• Text shown

The probate process involves many logistical hurdles that often require time and money, and it can be frustrating for those individuals a decedent leaves behind. It is important to recognize, however, that not all assets must go through probate – in fact, there are some assets that are automatically exempt from the process altogether. At McCulloch & Miller, we specialize in separating these two kinds of assets so that families do not have to unnecessarily go through a process that will drain their resources during an already difficult time.
Put simply, probate assets are those that are governed by the terms of a will. All real property and assets are subject to probate unless they fall under a category that allows them to be exempt from the process. So, for example, if a decedent had a home, a piece of land, or money kept in a non-exempt bank account, those assets will have to go through probate. The probate court learns of the individual’s death, makes sure all potential beneficiaries have received notice of the death, then divides the assets accordingly. This process can take anywhere from a couple of months to a couple of years.
The following assets avoid probate automatically, just by the nature of the way they are organized:
- Trust assets: in the past, we have reviewed different kinds of trusts on our blog, and exempting assets from probate is another benefit to putting money or property into a trust.
- Property owned in joint tenancy with a right of survivorship: when a piece of property is owned jointly with a right of survivorship, it means that multiple individuals own the property together and that when one person dies, the others automatically own the property. This kind of property, therefore, avoids any kind of probate litigation.

• Work instructions
A. List the examples the probate text gives of a decedent's assets that would have to go through probate.
B. Render this sentence from the probate text in Spanish: "This process can take anywhere from a couple of months to a couple of years."

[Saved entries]
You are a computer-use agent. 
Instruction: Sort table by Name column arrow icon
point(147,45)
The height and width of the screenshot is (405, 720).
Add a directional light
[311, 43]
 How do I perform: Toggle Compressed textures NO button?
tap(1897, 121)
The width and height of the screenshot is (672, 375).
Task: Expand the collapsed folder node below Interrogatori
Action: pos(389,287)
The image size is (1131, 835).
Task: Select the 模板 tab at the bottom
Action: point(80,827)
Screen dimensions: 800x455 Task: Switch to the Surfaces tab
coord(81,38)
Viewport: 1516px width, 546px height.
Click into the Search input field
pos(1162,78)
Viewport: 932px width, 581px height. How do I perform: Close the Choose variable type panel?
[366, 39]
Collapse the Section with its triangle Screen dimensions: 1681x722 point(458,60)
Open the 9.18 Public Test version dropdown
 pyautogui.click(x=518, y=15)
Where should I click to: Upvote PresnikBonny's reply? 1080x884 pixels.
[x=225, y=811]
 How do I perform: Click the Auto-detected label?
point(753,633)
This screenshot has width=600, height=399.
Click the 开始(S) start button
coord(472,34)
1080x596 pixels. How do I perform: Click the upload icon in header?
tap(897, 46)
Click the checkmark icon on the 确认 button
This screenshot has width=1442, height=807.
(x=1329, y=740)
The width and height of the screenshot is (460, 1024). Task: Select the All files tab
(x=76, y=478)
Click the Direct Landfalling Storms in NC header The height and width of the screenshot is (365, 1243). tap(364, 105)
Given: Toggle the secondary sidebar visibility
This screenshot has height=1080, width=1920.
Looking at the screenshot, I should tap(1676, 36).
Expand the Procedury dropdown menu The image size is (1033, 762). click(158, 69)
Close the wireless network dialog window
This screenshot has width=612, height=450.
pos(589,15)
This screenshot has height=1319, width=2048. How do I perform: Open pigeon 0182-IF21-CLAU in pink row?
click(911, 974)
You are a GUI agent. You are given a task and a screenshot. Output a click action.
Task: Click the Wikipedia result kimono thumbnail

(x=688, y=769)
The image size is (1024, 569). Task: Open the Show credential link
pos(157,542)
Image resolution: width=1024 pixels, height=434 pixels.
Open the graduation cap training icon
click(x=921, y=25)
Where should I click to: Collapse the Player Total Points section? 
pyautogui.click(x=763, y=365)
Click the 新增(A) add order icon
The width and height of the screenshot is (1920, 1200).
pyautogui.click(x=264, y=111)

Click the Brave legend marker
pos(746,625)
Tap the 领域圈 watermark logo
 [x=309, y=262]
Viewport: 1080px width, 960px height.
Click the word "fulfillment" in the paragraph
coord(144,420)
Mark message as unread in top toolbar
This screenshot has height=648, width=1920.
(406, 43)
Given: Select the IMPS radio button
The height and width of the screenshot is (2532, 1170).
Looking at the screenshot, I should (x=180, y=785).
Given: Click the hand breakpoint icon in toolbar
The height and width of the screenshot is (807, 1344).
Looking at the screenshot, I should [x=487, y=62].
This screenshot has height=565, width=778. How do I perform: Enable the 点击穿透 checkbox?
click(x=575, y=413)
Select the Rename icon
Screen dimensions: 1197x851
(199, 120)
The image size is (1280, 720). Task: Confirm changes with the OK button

• Solved tasks
A.
- a home
- a piece of land
- money kept in a non-exempt bank account

B. Este proceso puede durar desde un par de meses hasta un par de años.